(Data to use begins)

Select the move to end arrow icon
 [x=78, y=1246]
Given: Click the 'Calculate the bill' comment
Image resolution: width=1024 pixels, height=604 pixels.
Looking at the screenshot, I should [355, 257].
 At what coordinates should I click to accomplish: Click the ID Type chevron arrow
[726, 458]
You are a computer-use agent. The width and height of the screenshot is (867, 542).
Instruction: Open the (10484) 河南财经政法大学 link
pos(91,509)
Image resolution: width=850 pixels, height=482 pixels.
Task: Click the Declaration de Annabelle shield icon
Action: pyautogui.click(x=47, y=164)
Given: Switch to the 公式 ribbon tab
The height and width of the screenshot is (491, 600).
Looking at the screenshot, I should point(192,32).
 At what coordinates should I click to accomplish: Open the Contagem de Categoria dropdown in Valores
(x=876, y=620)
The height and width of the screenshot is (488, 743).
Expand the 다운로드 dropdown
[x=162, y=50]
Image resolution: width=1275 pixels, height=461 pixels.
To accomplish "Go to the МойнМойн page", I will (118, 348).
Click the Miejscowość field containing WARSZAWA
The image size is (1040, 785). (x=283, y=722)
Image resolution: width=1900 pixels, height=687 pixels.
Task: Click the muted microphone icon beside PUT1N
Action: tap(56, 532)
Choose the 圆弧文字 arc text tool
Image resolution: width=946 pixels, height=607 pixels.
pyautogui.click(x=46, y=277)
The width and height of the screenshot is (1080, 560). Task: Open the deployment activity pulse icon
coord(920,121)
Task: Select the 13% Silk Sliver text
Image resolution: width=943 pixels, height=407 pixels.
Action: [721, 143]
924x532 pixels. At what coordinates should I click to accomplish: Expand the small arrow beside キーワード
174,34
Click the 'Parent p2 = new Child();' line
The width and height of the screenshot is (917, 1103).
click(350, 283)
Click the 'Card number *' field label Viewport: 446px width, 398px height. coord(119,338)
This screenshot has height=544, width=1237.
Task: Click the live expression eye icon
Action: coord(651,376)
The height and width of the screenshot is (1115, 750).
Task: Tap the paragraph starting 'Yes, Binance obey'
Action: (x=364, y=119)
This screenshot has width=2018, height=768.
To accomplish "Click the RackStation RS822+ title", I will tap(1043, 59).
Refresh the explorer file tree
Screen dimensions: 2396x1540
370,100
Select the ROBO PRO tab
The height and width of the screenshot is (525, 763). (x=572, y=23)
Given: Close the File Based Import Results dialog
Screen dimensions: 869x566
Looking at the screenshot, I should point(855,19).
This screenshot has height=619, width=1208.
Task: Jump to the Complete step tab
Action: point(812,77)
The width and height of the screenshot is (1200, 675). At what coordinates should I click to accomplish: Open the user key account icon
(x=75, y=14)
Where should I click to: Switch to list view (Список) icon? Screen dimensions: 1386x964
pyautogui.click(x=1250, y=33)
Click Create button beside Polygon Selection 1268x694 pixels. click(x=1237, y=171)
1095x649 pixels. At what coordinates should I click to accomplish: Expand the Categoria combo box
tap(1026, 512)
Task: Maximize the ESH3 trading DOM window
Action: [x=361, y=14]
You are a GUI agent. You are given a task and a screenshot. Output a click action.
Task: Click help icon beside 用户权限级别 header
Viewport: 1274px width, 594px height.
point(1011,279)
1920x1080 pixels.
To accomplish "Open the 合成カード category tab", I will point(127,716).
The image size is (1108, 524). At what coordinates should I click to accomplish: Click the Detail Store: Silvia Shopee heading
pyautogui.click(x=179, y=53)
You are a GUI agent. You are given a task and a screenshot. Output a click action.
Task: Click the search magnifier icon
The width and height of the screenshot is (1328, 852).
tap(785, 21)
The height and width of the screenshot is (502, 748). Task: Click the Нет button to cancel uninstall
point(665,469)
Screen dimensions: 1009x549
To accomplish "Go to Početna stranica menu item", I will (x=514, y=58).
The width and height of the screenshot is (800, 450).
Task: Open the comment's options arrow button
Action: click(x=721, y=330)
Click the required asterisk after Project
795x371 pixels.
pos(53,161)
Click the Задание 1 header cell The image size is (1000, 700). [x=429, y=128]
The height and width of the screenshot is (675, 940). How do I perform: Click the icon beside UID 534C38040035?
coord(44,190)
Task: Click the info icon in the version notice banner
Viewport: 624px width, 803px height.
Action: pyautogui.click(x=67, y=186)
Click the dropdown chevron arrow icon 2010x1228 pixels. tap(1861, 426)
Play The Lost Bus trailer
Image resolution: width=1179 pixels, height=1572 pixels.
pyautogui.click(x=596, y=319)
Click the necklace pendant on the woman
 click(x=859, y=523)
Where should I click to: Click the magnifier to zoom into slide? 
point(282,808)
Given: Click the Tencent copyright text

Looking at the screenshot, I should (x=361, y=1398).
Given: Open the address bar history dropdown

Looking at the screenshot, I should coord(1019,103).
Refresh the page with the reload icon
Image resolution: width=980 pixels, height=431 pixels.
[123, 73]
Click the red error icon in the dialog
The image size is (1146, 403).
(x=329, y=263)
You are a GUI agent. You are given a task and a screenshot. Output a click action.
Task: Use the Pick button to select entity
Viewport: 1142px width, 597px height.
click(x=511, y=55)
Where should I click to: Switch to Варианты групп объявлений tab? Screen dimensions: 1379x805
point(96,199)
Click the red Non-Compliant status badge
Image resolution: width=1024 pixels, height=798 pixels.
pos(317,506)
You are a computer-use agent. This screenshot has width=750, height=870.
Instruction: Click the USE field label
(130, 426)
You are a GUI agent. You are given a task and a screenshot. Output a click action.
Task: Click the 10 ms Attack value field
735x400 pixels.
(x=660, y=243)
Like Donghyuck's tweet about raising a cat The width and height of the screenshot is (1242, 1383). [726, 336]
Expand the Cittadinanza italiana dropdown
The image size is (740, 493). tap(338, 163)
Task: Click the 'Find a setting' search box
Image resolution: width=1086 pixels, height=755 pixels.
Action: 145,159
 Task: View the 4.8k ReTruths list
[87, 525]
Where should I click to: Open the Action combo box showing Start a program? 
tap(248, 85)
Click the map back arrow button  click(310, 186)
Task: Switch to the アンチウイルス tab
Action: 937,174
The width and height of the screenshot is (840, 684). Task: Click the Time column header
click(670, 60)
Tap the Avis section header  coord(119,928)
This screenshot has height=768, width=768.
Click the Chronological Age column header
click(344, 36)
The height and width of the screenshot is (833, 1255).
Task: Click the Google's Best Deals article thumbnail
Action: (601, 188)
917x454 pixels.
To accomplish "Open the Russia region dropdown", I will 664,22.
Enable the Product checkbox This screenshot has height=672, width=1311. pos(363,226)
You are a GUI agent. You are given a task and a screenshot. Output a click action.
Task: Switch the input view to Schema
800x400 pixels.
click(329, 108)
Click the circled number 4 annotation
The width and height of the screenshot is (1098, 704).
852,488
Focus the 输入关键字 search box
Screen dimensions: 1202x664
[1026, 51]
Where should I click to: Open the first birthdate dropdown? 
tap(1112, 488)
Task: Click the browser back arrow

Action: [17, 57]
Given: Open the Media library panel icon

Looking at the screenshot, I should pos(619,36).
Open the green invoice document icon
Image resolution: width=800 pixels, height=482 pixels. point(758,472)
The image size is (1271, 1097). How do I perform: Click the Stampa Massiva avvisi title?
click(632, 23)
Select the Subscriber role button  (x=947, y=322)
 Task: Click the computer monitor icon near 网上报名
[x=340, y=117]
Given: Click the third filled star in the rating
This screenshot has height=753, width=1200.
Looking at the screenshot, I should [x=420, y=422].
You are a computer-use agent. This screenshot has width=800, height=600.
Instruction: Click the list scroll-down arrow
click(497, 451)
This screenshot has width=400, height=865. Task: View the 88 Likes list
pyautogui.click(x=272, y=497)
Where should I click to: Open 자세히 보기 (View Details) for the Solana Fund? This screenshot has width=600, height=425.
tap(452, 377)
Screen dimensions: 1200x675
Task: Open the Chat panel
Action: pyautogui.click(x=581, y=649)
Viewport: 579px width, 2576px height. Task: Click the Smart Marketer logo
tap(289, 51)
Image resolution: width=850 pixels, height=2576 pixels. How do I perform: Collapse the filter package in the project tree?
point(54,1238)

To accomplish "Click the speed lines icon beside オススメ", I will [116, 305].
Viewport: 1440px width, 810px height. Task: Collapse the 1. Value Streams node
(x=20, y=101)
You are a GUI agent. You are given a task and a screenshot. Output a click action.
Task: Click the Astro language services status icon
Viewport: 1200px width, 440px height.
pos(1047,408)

(Data to use ends)

**Exercise description:**
Copy out, word for word, the part of the entries above that begins at the line with "Open the green invoice document icon" and ends at the line with "has width=800, height=600.", including both.

**Answer space:**
Open the green invoice document icon
Image resolution: width=800 pixels, height=482 pixels. point(758,472)
The image size is (1271, 1097). How do I perform: Click the Stampa Massiva avvisi title?
click(632, 23)
Select the Subscriber role button  (x=947, y=322)
 Task: Click the computer monitor icon near 网上报名
[x=340, y=117]
Given: Click the third filled star in the rating
This screenshot has height=753, width=1200.
Looking at the screenshot, I should [x=420, y=422].
You are a computer-use agent. This screenshot has width=800, height=600.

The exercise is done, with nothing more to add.